When I was twenty, I bought my own computer for my apartment, and life-changing gaming began when my sister gave me The Sims. (It was released earlier that year.) The strategy I loved from previous Maxis titles was bundled with so much more. I got to create a character, decide her actions, build, decorate, and landscape her house; a sim had a job, a lover, a story. I started to see the appeal of living vicariously through an avatar, but I always wanted my characters (and myself) to stay in their own world. Friends told me I might like MMO-type games where people interacted through a common virtual world, but I couldn’t enjoy them. It seemed strange, impure; a world of NPCs was much safer. The Sims was so enhanced by expansions and mods that the addition of real people would have thrown off my creation. I couldn’t be god, the sole creator of my virtual world that way. The game eventually became a catalyst for my technical knowledge. Each expansion had more and more system requirements, so I learned how to replace hard drives and video cards. It was a new and much more expensive game, replacing, updating, troubleshooting, but my love of games made the experience worth each dollar and minute.

I tried many consoles and their games over the years, but stuck to PC games for the most part. I watched friends play Tomb Raider and Tony Hawk; I never played long enough to get past the learning curve, opting instead for Mario Party and console Sims titles. I remember people lining up for the release of the PS2, then Xbox, PSP, Wii. The latter was the first console I played extensively since the Genesis. I enjoyed the self-published Nintendo titles quite a bit, yet the stand out game was one I missed on PS2, Capcom’s Okami. I remembered seeing it reviewed, but thought it looked strange. A wolf that paints things? I realized I was becoming a console gamer about 60 hours later. The release of PS3 and Xbox 360 went pretty much unnoticed until 2009 when my DH and I got ourselves one as a wedding gift. I loved it, but stuck to Ratchet and LBP (so, platformers) after a frustrating attempt at Uncharted.

The next spring I was assigned an expansive paper on ethics in media and pop culture, so I turned to games as the basis of my topic. I wanted to explore the gender stereotypes that can permeate game culture. I attempted to explore the gap between male and female, casual and hardcore gamers. I thought myself in the divide, a nice happy medium, but eventually realized that I was guilty of boxing myself in. I played “girl games,” casual games, and I would not even try self-labeled “boy games,” using my lack of skill as an excuse. (The paper can be read on the Essays page – it’s long, I warn you now.) When finals ended, I decided to challenge my gaming abilities and my comfortable role as a “girl gamer”. Fallout 3 was my choice, a FPS/RPG with a massive following. After few hours of wandering, collecting guns and good karma, I was obsessed. The game opened new doors for me. I will now attempt almost any game, regardless of any previous skills in the genre.

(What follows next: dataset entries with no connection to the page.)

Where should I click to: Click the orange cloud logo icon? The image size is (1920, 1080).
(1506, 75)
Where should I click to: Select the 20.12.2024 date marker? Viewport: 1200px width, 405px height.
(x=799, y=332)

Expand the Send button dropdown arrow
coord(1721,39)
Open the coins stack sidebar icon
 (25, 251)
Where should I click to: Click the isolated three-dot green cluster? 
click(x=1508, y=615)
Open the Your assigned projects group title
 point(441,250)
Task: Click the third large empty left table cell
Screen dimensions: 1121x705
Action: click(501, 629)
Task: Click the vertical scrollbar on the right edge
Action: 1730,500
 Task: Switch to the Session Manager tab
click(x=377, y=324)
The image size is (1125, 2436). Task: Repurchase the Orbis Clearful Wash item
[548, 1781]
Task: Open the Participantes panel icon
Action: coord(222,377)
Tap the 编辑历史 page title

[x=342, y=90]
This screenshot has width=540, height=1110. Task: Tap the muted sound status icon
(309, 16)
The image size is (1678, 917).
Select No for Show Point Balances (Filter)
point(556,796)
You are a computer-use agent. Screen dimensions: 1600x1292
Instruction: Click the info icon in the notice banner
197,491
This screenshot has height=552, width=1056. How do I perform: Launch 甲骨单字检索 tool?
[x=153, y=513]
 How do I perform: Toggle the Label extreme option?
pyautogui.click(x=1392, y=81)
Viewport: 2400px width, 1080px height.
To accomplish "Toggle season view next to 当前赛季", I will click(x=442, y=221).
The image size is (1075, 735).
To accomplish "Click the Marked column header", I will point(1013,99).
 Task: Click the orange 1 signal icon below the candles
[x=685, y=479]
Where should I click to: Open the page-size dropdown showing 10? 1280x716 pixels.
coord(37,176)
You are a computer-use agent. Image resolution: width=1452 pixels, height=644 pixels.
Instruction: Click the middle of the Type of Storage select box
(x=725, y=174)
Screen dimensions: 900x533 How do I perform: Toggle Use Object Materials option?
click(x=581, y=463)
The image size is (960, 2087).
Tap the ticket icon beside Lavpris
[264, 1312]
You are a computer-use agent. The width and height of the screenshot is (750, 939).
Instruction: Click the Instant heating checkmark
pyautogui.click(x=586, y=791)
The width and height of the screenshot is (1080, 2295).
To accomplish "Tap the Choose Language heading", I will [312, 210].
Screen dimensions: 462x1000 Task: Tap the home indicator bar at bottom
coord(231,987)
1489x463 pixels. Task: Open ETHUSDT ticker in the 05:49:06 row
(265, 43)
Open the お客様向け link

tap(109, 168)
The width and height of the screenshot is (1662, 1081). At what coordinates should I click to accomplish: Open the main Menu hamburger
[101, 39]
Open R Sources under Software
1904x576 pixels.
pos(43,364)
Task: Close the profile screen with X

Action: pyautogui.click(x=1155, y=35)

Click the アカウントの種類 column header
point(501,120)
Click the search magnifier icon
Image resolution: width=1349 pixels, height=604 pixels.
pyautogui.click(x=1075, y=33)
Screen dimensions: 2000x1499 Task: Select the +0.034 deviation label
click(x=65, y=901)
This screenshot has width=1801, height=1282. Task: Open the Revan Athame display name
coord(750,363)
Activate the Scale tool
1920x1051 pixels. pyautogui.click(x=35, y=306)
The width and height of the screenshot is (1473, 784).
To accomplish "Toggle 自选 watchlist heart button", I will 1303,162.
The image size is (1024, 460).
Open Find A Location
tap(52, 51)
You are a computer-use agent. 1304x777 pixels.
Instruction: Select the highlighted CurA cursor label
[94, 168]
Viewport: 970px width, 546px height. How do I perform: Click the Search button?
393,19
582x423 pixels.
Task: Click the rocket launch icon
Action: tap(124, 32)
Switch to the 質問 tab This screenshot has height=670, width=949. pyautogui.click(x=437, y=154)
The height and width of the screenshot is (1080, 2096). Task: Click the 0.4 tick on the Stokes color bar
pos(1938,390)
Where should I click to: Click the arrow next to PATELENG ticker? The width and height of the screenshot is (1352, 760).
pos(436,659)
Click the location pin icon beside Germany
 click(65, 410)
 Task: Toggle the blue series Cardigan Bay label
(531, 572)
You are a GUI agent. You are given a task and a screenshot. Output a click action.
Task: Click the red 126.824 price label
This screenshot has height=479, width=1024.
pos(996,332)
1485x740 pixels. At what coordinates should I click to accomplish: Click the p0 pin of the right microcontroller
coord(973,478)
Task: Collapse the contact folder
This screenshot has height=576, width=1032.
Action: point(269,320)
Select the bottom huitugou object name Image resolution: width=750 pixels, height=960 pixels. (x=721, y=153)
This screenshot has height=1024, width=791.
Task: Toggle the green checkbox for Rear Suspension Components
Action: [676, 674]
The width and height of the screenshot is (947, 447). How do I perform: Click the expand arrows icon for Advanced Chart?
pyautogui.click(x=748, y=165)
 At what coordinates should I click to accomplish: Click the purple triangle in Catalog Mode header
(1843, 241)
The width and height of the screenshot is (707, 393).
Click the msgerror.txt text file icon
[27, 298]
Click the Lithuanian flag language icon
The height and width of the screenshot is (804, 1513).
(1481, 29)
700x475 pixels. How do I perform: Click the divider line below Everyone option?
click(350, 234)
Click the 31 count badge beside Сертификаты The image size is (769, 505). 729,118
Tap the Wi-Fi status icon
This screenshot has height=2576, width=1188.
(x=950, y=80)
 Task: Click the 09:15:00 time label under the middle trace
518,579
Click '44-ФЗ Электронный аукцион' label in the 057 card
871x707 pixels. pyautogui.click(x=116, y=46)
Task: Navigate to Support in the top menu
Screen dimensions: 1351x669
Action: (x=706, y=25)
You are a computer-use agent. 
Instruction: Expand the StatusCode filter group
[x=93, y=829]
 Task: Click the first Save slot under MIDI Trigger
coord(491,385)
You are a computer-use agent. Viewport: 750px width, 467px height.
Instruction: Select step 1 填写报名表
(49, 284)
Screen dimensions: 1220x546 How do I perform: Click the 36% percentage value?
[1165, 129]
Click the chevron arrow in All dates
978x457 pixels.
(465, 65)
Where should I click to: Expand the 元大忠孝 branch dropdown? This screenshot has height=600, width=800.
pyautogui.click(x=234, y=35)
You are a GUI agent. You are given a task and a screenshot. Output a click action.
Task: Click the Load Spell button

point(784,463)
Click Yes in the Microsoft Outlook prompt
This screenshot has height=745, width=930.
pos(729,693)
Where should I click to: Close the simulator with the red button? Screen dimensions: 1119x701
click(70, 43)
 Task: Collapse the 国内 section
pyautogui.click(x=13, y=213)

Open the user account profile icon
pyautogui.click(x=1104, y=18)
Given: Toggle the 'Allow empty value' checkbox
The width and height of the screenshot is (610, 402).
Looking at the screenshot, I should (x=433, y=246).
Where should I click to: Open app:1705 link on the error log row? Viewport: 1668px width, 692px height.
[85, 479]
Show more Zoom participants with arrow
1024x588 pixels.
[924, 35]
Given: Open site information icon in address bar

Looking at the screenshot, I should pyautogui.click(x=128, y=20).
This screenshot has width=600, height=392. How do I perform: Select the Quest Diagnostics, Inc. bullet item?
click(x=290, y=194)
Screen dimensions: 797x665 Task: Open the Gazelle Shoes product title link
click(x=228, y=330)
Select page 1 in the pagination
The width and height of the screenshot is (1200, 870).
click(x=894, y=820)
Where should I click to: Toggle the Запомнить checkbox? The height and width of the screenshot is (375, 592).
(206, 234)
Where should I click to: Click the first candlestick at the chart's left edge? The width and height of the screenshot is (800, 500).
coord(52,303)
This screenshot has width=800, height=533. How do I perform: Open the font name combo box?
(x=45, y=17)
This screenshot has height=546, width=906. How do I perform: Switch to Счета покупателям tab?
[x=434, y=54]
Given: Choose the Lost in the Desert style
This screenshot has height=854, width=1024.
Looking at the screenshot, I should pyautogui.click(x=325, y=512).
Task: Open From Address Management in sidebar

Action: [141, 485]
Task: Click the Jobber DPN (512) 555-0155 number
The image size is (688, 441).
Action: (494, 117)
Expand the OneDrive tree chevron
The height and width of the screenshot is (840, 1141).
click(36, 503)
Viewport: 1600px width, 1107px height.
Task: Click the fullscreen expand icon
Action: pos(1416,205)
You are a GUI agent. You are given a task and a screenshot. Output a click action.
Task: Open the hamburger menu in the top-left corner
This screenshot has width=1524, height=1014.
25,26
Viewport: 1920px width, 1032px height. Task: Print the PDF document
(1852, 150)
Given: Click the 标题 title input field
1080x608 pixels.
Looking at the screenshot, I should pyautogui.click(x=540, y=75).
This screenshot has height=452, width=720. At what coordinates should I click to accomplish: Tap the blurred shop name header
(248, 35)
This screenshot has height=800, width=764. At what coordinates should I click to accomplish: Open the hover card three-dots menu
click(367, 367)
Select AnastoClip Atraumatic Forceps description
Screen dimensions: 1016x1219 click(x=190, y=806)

I have played so many amazing games since the buggy beauty Fallout 3, and there are so many I have yet to try. I haven’t even attempted all games my bookshelf, and the ones on store shelves just keep getting cheaper. A second ps3 was added to our household just two years ago, and Mr. Gamer and I co-op games like Borderlands2, Saints Row 4, and no longer worry about hard-drive space. I’ve become a hardcore gamer, but a casual trophy-hunter; there are many more platinums to earn before I’m done with the ps3. I’m excited for the future of games and players, yet I don’t feel the need to get a ps4. I’ll wait until the patches are out, hard drives are bigger, used games are available, the online co-op servers have all been tested extensively. I’ve geeked out like my old days of Sims on this console. I was late to every party in  Sony and Nintendo’s history (I’m late to most parties literally as well). A price drop will likely happen before I am tempted to be part of the next-gen I just downloaded Bioshock Infinite DLC, I still haven’t finished Last of Us or started GTA V, I never did plat New Vegas; this gen just isn’t dead for me yet.